### Instructions for the task
From the records below, set down exactly the lines starting with the line that contains "has width=640, height=480." and going on through the line that contains "has height=552, width=600.". Nothing else is wanted.
- - - - -
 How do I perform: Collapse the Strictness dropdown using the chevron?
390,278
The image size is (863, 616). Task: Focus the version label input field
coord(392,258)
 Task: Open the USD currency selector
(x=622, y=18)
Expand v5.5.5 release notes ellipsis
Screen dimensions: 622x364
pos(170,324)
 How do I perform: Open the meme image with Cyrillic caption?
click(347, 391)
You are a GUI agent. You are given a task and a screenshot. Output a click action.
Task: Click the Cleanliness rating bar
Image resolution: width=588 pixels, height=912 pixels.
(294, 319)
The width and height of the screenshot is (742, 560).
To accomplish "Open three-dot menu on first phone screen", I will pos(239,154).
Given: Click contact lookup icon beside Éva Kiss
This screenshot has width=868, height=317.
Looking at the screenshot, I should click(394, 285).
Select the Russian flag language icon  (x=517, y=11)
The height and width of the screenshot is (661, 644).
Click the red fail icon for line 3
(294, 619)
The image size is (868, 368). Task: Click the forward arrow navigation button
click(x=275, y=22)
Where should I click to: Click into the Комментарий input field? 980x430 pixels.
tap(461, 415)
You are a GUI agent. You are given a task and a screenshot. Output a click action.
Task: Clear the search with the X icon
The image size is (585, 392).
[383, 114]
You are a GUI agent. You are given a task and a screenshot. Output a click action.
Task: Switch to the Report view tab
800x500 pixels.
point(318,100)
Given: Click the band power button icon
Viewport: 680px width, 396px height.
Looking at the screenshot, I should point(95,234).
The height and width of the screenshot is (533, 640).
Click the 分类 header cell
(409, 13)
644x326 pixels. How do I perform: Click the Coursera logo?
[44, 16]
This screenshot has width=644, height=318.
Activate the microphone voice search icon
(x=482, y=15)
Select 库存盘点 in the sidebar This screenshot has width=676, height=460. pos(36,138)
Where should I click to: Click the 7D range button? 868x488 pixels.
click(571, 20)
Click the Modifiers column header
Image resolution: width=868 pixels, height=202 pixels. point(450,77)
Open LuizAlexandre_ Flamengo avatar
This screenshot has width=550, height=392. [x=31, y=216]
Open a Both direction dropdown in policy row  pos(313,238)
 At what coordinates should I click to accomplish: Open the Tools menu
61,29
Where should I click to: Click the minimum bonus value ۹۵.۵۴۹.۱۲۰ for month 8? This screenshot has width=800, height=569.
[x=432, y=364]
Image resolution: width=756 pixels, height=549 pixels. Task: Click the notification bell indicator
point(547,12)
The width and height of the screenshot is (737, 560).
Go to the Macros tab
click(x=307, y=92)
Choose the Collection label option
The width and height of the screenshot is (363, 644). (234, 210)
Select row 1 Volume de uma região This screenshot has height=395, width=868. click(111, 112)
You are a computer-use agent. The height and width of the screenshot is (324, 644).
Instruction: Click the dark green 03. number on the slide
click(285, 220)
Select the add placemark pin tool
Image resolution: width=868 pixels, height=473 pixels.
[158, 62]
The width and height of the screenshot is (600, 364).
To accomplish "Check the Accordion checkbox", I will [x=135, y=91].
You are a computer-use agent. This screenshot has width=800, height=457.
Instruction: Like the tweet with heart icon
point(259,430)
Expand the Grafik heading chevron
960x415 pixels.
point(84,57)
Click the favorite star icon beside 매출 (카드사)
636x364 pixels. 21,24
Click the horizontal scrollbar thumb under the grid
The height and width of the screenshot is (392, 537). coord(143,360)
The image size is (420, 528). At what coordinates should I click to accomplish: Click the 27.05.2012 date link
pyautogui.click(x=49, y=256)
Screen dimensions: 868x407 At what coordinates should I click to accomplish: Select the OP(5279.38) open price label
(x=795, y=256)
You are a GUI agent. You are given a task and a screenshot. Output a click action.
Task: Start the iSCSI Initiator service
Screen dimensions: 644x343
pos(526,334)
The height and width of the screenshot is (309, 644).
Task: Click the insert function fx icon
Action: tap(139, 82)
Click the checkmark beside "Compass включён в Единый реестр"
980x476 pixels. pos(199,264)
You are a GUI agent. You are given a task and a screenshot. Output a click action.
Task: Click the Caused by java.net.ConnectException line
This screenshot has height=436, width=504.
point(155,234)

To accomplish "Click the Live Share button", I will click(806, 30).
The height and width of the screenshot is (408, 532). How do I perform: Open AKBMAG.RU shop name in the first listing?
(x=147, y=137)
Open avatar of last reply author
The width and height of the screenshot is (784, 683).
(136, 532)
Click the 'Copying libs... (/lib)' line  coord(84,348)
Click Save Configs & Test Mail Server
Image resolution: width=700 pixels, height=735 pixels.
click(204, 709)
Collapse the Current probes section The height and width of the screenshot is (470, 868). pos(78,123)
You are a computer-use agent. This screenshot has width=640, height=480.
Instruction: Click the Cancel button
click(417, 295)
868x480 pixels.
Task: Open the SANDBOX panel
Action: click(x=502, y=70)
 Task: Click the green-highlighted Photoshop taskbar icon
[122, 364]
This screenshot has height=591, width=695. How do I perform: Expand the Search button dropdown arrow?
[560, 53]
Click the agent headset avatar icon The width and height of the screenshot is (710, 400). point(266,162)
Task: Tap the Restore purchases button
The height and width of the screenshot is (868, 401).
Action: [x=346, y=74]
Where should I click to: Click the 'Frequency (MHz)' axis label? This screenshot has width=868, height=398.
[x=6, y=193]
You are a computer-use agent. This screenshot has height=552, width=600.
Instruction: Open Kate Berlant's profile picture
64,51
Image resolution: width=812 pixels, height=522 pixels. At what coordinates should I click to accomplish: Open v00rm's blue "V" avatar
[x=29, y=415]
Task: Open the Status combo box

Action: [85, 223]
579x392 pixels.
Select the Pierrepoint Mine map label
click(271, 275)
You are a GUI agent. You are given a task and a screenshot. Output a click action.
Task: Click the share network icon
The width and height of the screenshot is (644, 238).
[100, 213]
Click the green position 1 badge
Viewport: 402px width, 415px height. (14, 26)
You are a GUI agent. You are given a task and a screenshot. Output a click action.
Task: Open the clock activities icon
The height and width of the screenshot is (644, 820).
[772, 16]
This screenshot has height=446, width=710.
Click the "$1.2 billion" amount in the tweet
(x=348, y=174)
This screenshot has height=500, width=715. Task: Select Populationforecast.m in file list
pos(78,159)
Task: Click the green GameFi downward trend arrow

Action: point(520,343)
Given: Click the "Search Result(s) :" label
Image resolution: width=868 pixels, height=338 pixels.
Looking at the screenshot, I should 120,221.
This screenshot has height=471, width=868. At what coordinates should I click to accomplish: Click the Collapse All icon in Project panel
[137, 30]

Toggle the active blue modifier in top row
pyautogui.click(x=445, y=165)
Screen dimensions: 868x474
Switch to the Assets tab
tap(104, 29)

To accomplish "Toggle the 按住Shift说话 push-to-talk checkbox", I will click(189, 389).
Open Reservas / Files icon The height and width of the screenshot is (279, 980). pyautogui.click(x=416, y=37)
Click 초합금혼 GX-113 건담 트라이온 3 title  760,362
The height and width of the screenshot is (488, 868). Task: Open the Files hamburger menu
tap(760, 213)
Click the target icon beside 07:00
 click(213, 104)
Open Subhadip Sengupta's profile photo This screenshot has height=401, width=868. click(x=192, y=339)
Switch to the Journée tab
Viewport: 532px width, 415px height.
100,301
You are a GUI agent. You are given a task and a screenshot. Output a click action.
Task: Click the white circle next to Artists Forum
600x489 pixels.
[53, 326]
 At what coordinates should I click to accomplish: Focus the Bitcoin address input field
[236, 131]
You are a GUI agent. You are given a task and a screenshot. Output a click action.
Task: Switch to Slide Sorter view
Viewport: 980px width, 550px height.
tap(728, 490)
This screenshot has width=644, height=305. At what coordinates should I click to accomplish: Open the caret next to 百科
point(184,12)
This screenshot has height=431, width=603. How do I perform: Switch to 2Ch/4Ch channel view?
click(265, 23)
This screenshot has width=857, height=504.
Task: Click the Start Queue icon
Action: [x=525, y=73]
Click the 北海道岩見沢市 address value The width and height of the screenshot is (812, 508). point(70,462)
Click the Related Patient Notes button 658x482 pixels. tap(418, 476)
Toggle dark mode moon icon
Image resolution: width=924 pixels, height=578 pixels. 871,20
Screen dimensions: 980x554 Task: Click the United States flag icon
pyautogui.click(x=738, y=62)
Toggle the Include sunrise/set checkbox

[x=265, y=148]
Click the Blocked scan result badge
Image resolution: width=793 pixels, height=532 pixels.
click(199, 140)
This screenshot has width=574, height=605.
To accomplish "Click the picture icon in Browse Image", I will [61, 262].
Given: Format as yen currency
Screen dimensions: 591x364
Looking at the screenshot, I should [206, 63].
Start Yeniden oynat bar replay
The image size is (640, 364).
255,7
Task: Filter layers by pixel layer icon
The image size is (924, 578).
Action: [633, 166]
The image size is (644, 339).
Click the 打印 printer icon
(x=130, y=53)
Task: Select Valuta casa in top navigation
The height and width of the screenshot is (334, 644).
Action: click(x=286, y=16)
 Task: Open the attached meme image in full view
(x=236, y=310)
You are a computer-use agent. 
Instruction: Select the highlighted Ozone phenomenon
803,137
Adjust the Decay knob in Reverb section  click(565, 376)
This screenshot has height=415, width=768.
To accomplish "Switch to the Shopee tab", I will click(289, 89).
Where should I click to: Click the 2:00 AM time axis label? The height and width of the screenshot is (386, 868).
- - - - -
### Response to the task
You are a computer-use agent. This screenshot has width=640, height=480.
Instruction: Click the Cancel button
click(417, 295)
868x480 pixels.
Task: Open the SANDBOX panel
Action: click(x=502, y=70)
 Task: Click the green-highlighted Photoshop taskbar icon
[122, 364]
This screenshot has height=591, width=695. How do I perform: Expand the Search button dropdown arrow?
[560, 53]
Click the agent headset avatar icon The width and height of the screenshot is (710, 400). point(266,162)
Task: Tap the Restore purchases button
The height and width of the screenshot is (868, 401).
Action: [x=346, y=74]
Where should I click to: Click the 'Frequency (MHz)' axis label? This screenshot has width=868, height=398.
[x=6, y=193]
You are a computer-use agent. This screenshot has height=552, width=600.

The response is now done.